Stored items
-- -- --

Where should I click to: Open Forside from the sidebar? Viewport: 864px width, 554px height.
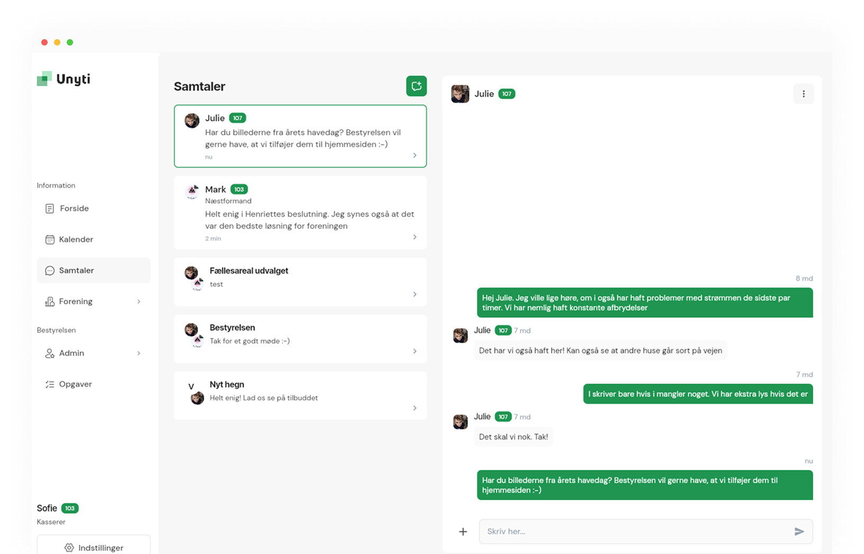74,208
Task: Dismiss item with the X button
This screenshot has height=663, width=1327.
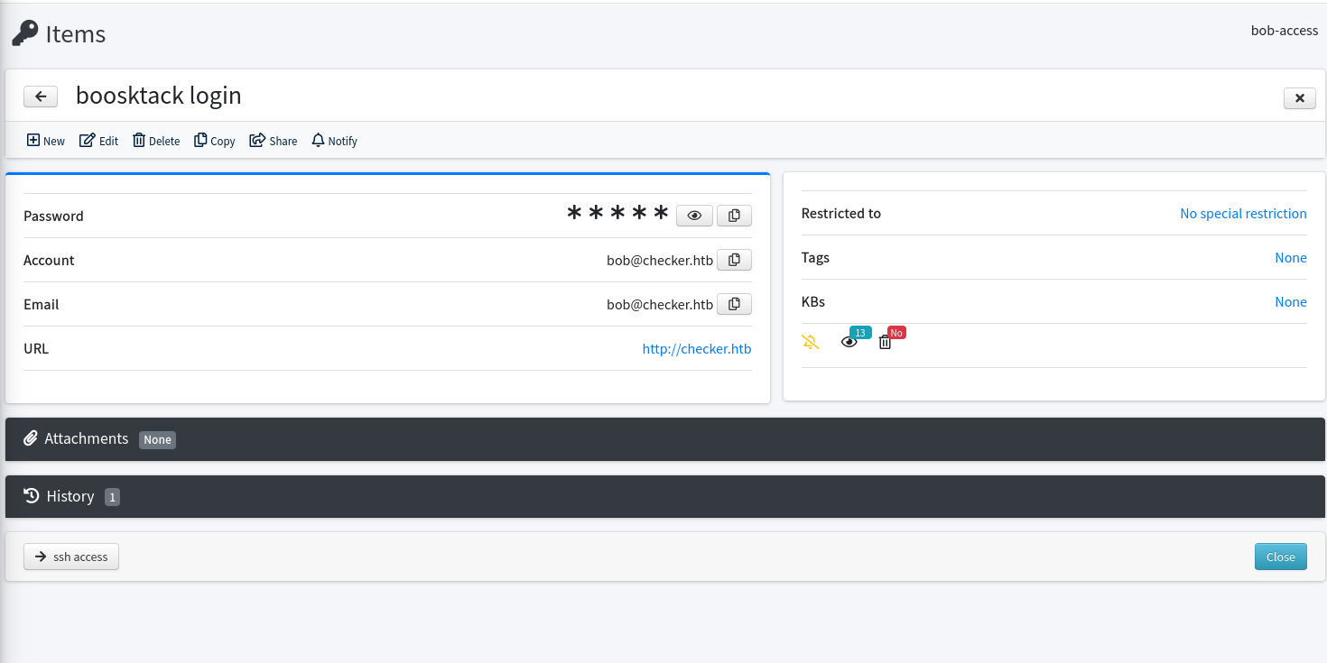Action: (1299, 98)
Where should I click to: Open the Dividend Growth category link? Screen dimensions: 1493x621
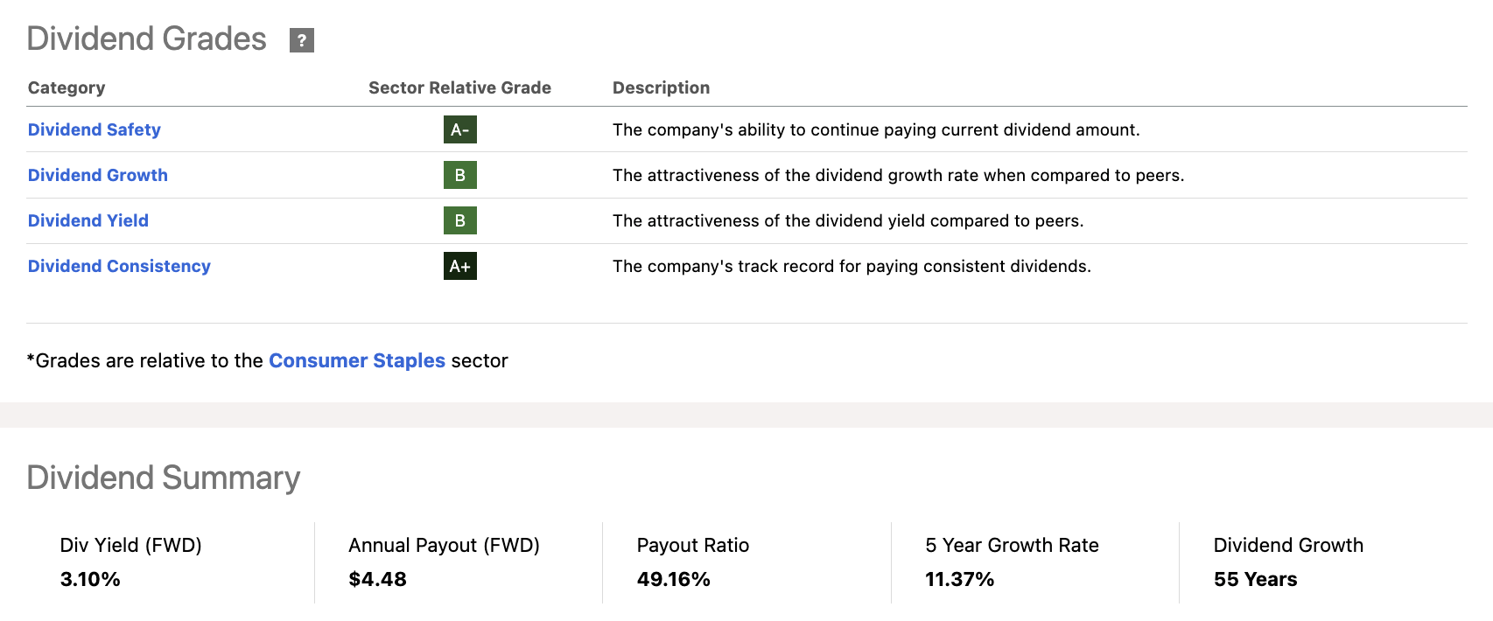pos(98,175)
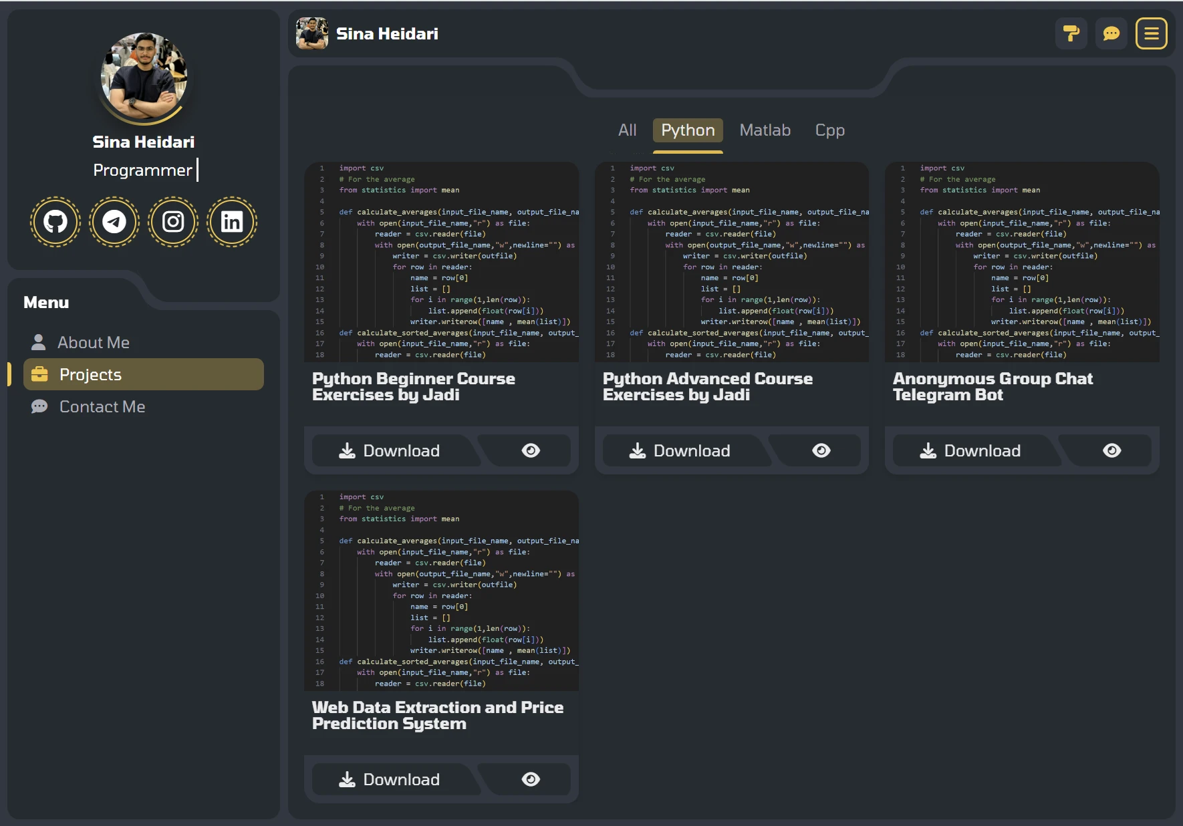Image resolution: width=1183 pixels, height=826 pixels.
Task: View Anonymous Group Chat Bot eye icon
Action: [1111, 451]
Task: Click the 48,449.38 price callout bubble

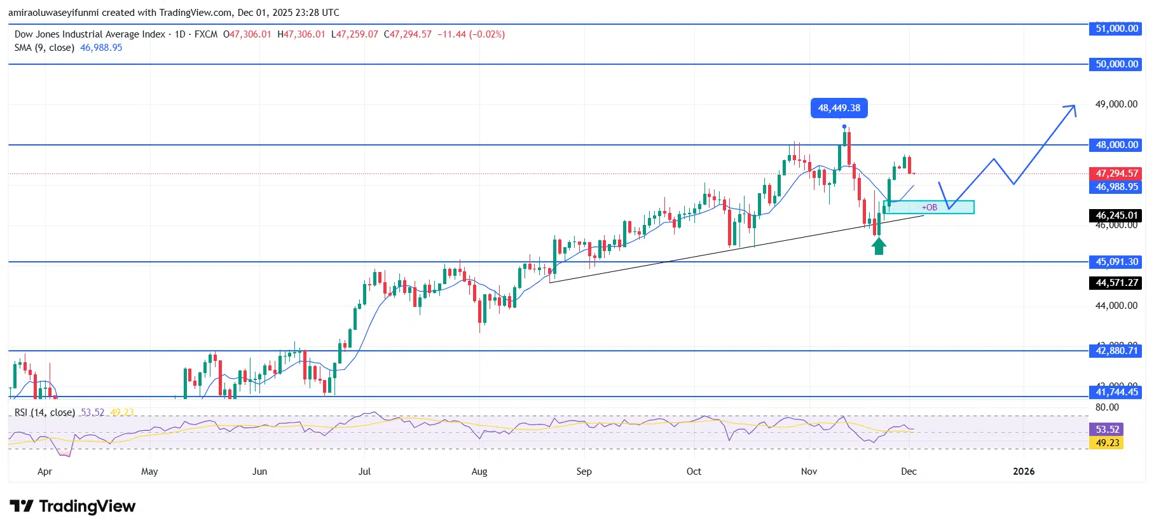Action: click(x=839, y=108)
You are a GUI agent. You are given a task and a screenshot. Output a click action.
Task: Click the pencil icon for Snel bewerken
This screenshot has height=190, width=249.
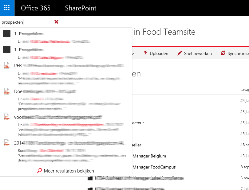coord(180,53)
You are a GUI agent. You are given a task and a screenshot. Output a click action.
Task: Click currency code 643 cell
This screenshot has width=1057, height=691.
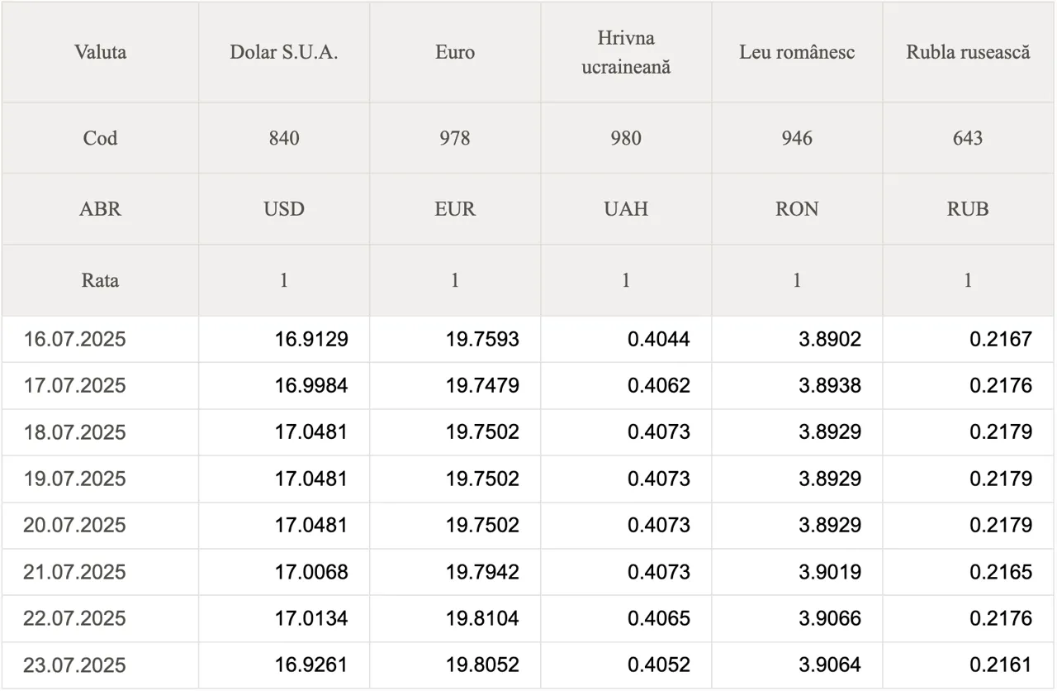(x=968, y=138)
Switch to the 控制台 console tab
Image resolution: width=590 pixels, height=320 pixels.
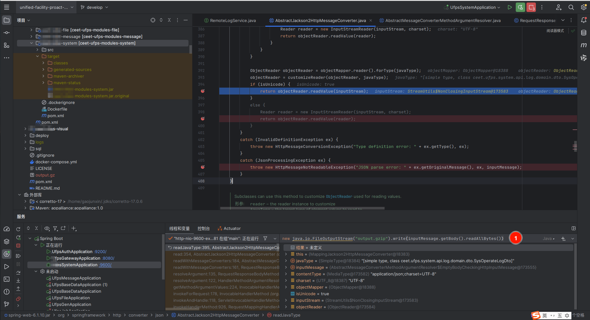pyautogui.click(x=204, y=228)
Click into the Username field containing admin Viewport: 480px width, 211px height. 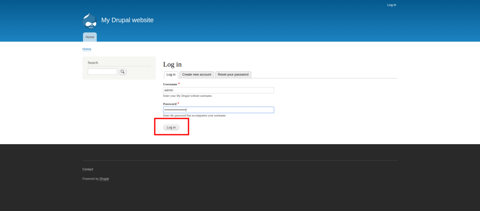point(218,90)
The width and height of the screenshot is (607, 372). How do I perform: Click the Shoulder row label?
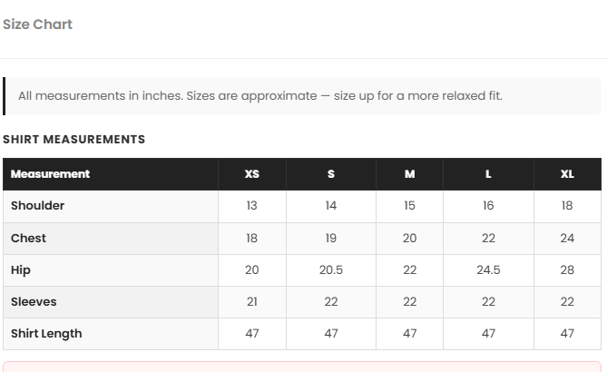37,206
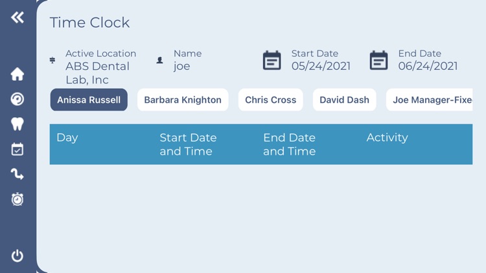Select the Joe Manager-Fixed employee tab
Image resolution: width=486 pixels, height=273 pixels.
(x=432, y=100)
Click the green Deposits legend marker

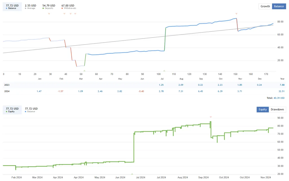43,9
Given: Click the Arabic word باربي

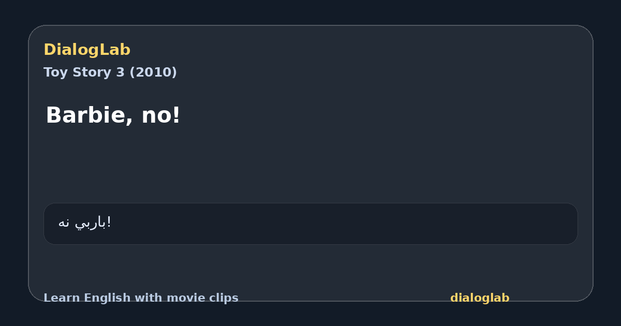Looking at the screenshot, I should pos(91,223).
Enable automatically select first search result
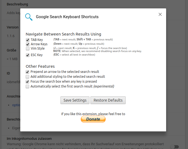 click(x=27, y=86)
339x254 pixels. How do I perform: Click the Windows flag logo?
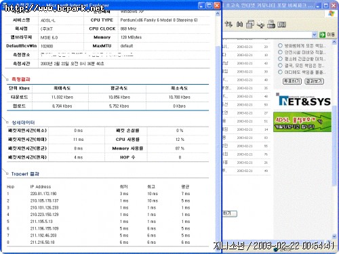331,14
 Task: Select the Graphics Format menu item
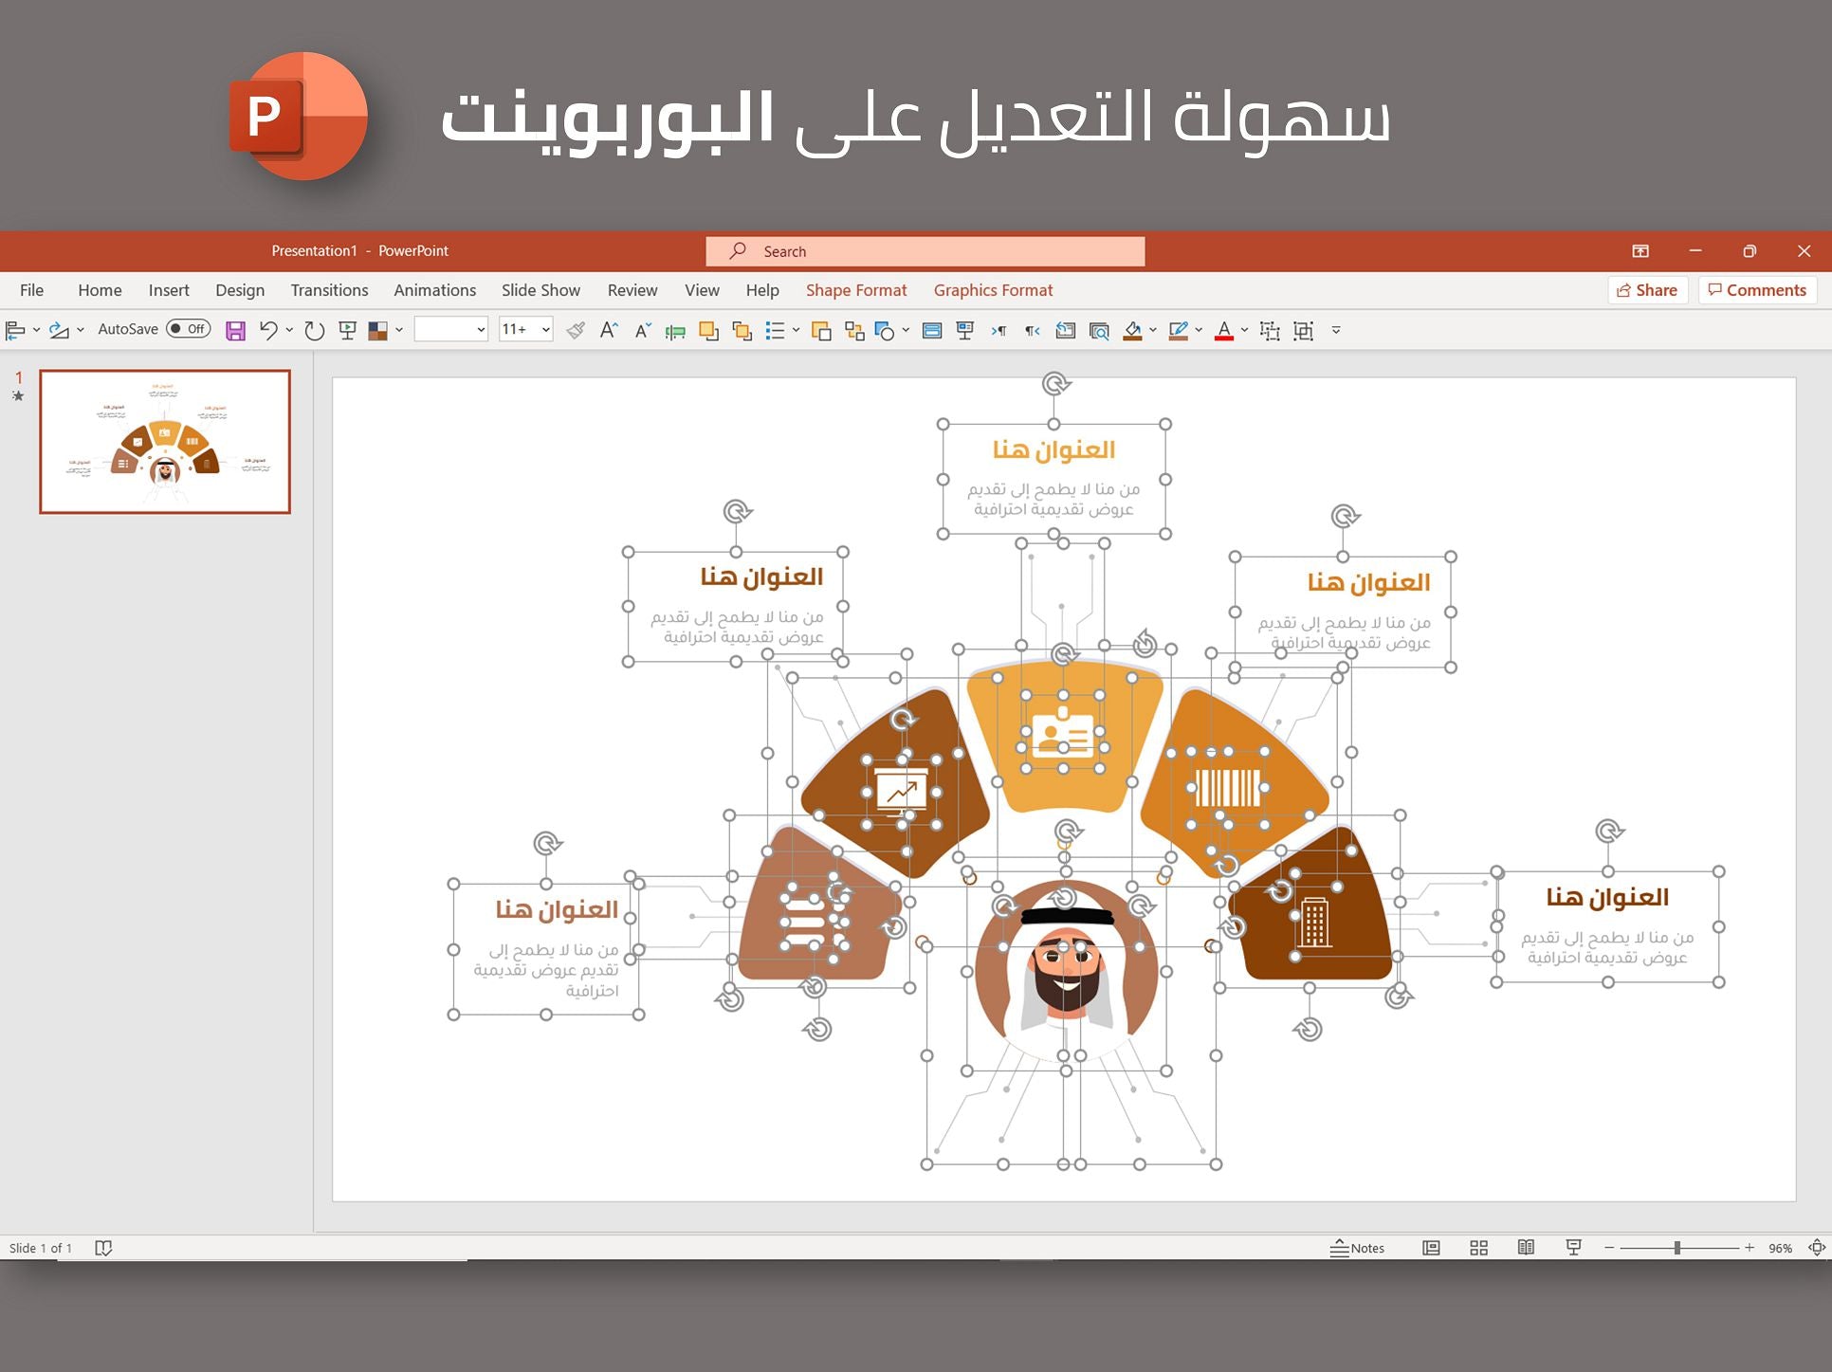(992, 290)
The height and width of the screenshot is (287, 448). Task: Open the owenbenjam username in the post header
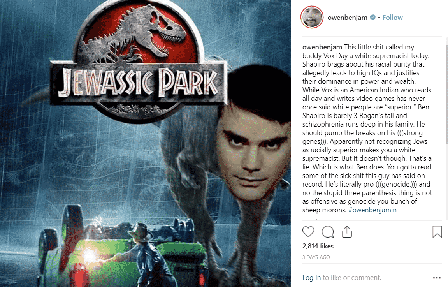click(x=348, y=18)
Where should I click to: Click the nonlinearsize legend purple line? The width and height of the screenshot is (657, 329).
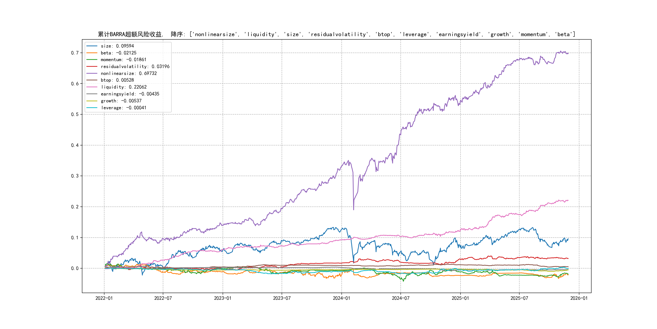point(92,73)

-- -- --

The task
Starting at the line that holds "Task: Select the Graphics Format menu item", retype every line through the end of the data, both ends included. Pictures stay out of the copy.

Answer section
 Task: Select the Graphics Format menu item
(992, 290)
The height and width of the screenshot is (287, 448). Task: Open the owenbenjam username in the post header
click(x=348, y=18)
Where should I click to: Click the nonlinearsize legend purple line? The width and height of the screenshot is (657, 329).
point(92,73)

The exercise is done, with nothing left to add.